Millennials seize the day
Below is Lorraine Connelly’s latest piece on the Millennial candidates seeking elected office in Wallingford this year, as well as the greater trend of Millennial’s getting involved in politics across the country.
According to the Millennial Action Project (MAP), which tracks young people running for office nationally, record numbers of people under 45 are running for office. From 2018 to 2020 researchers tracked a 266% increase in the number of people who sought local and state offices.
This momentum continues for the 2021 election cycle in Wallingford, as five millennials (born after 1981) and one member of Gen-Z generation (born after 1996) are exploratory candidates for the Democratic Town Committee. They are Nicole Barillaro, Sam Carmody, Whitney Mooney and Alexa Tomassi for Council, and Riley O’Connell and Jacqueline McFarlane for mayor. The youngest candidate is 25, and the oldest, 37.While all generations are diverse and complex groups, millennials and Gen-Zers are racially and ethnically more diverse, progressive, and pro-government, according to the Pew Research Center. Pew’s President, Michael Dimock, notes that examining generational cohorts gives researchers “a tool to analyze changes in views over time. They can provide a way to understand how different formative experiences (such as world events and technological, economic and social shifts) interact to shape people’s views of the world.”
A commonality among these local candidates is their desire to have a hand in shaping policy that will affect Wallingford’s future. Among the six, only Carmody, a legislative and government relations aide for Lt. Governor Susan Bysiewicz and former staffer for Congresswoman Rosa DeLauro, has experience as a political operative. Carmody, whose family has called Wallingford home for six generations, says, “Municipal governments are now dealing with many broader issues. I think it is realistic for our own town council to address larger issues that are very important to my generation including matters of equity, health care, and climate change.”

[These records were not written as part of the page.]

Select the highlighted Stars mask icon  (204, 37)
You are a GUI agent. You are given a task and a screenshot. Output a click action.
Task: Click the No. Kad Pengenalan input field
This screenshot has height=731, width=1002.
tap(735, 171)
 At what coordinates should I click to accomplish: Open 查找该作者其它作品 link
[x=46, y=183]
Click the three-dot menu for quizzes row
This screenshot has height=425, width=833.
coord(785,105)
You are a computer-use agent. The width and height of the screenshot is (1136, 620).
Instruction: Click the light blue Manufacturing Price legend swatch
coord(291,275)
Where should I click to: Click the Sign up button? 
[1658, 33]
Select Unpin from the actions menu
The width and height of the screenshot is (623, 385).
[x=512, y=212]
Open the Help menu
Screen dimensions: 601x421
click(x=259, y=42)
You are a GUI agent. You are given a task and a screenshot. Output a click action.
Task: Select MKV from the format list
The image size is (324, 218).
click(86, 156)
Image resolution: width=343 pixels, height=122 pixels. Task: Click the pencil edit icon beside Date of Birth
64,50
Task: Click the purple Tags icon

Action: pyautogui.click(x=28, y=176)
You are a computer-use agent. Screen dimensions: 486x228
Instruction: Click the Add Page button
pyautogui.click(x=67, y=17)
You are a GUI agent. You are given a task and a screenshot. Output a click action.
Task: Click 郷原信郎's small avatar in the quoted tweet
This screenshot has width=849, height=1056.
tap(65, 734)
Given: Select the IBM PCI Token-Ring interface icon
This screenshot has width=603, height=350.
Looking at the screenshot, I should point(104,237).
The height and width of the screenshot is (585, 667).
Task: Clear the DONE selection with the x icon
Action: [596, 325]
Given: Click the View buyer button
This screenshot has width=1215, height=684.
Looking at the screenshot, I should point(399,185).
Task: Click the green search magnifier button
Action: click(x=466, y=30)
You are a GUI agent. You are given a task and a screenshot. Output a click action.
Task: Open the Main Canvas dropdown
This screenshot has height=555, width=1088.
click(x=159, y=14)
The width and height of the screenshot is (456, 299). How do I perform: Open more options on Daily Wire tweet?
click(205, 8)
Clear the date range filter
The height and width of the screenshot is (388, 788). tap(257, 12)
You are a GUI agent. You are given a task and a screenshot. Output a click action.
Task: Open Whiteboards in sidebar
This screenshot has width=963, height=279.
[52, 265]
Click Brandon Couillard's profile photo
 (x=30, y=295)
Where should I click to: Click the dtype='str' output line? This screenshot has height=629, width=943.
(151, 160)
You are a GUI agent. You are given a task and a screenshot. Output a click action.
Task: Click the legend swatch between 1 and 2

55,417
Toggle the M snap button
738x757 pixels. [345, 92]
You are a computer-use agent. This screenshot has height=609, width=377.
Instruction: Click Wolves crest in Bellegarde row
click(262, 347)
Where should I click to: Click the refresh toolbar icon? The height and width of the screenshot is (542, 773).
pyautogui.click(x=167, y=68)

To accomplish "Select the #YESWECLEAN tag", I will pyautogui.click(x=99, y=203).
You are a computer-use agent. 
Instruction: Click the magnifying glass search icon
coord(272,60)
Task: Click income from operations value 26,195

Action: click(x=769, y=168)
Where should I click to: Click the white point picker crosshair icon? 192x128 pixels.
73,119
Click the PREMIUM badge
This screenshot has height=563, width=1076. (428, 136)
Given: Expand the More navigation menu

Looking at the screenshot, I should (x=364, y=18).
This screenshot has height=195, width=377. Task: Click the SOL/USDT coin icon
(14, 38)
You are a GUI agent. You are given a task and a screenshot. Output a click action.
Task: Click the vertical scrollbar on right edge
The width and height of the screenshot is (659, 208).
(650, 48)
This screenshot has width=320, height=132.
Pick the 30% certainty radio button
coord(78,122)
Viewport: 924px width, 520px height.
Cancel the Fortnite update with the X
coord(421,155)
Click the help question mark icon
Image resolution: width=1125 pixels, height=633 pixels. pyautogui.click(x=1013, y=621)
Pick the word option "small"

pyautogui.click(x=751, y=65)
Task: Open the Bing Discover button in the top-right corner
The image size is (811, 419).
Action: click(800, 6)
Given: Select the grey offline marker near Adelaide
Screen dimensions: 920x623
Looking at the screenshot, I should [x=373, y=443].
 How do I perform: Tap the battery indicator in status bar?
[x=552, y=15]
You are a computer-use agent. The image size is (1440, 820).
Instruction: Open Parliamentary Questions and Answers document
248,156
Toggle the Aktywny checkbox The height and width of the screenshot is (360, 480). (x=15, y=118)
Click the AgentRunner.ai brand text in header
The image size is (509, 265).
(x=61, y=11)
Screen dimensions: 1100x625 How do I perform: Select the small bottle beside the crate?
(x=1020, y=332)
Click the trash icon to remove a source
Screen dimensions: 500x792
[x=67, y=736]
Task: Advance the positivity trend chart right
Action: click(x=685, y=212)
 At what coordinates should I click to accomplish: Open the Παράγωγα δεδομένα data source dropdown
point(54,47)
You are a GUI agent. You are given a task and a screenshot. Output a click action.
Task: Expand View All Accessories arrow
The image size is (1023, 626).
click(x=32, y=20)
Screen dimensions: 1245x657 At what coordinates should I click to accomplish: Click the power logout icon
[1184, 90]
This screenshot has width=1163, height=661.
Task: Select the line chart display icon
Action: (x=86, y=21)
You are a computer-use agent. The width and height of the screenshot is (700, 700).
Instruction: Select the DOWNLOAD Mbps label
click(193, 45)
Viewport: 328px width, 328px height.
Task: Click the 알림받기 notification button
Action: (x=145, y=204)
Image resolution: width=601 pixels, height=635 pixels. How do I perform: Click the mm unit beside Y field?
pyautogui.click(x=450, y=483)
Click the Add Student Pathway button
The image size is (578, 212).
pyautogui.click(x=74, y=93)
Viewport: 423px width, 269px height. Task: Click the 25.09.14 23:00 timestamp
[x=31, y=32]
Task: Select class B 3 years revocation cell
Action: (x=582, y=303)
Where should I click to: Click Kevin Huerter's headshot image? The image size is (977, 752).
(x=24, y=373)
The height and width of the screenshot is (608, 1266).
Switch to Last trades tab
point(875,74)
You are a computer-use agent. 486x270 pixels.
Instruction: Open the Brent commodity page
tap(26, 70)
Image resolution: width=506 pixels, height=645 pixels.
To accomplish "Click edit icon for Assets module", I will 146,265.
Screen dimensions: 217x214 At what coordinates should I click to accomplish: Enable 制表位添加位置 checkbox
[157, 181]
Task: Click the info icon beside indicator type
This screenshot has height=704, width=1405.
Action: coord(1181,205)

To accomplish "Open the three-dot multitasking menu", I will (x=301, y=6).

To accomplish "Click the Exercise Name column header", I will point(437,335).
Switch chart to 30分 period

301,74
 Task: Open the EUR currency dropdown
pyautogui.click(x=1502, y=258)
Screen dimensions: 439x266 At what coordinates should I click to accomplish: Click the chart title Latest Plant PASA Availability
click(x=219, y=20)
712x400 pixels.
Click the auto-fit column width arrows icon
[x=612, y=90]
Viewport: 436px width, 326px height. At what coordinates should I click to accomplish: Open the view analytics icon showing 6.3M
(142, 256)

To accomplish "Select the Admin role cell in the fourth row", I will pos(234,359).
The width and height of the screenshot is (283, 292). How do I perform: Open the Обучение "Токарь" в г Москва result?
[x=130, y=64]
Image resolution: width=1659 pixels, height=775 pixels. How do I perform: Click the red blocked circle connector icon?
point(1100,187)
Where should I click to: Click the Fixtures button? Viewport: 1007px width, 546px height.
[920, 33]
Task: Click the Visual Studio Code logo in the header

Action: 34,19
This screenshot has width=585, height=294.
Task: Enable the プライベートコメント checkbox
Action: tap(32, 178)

For Tomassi, a 2009 Sheehan graduate, running for office has been a longtime dream. She notes, “The time was right. After what we’ve all been through collectively with the pandemic and culturally over the last many months, it’s time to re-evaluate how we can cultivate and continue to grow an inclusive community, make sure our businesses thrive, and keep up with and invest in infrastructure.”
Like Tomassi, Mooney felt the pandemic exposed the town’s tectonic fault lines. A 2011 Lyman Hall graduate who has recently returned to Wallingford, Mooney says, “We should never go through a crisis again without town wide communication, texting programs, and regular leadership updates.” Another imperative for Mooney, addressing the elephant in the room –“racism.” Mooney who serves on the DTC’s Diversity and Inclusion Committee along with Jacqueline McFarlane, would like to initiate town-wide discussions and educational opportunities to help Wallingford move toward “a more anti-racist, equitable community.”
According to MAP, the increase in millennials running for office is evident in both parties. Republicans comprise 40% of candidates under 45 who ran for the House of Representatives in 2020. But a future tipping point is that millennials are more likely than other cohorts to identify as independent – they do not fit into the ideological box of either party.
Ideas do not win elections, votes do. So how to persuade those independents who comprise most of the Millennial demographic? Says Tomassi, “Millennials are communicators. We have so many avenues of communication – online and traditional media – that we can use to our advantage to collaborate and reach out to new demographics: underrepresented people, people who are traditionally non-voters, and people disillusioned by politics. Our access to different systems of engagement will help us mobilize to create better solutions, ensure more collaborative problem-solving, and bring new or previously unheard voices into important conversations that affect people in town.”
O’ Connell, whose family has also called Wallingford home for six generations, is the youngest candidate. A member of Generation Z, he notes, “Everyone in my generation has become completely disillusioned with politics because we’ve never been alive in a time in which politics actually worked, at least on the national level. The baby boomer generation has held political power in our country for significantly longer than any generation before, so we’ve all grown up only knowing the people in the same positions of power, more or less. In a way it can feel as if nothing will ever change or improve. In no case is that more true than in Wallingford.” He adds, “Winning the voters in my generation is about proving to them that not only can change happen, but it is right on the horizon.”
Aspiring stars on Wallingford’s political horizon, this group of candidates represents a growing youthful trend in political engagement. Remember, Wallingford once had the confidence to elect a 36-year-old as mayor, which to the generational cohort at that time must have seemed risky, almost unimaginable.
Lorraine Connelly is a Wallingford writer and resident.